►

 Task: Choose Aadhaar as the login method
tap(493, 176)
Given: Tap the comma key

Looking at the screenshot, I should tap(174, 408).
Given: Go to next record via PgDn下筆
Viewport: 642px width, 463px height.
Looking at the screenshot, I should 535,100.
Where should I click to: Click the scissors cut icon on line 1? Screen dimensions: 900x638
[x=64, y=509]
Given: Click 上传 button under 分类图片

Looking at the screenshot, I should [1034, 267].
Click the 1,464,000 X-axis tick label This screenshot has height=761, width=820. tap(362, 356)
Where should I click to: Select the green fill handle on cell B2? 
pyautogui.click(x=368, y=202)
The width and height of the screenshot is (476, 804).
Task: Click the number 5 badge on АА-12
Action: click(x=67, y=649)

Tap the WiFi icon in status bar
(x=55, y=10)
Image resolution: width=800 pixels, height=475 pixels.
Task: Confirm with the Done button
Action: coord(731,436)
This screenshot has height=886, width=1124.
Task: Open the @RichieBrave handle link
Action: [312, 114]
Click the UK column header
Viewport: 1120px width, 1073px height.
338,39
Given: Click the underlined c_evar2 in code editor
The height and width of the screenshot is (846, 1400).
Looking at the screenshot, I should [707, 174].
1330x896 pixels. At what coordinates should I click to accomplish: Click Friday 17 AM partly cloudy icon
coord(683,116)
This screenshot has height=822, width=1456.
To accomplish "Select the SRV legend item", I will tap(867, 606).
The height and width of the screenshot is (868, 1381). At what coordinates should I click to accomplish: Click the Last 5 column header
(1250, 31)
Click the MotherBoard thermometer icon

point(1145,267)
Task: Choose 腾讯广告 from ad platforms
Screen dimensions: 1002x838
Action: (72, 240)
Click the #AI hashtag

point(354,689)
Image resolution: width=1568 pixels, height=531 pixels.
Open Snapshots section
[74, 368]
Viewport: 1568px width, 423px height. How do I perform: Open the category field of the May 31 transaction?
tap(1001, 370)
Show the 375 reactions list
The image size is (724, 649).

◄

Extract each row above that contains the string "handle", copying every matching row in full.

Where should I click to: Select the green fill handle on cell B2? 
Task: Open the @RichieBrave handle link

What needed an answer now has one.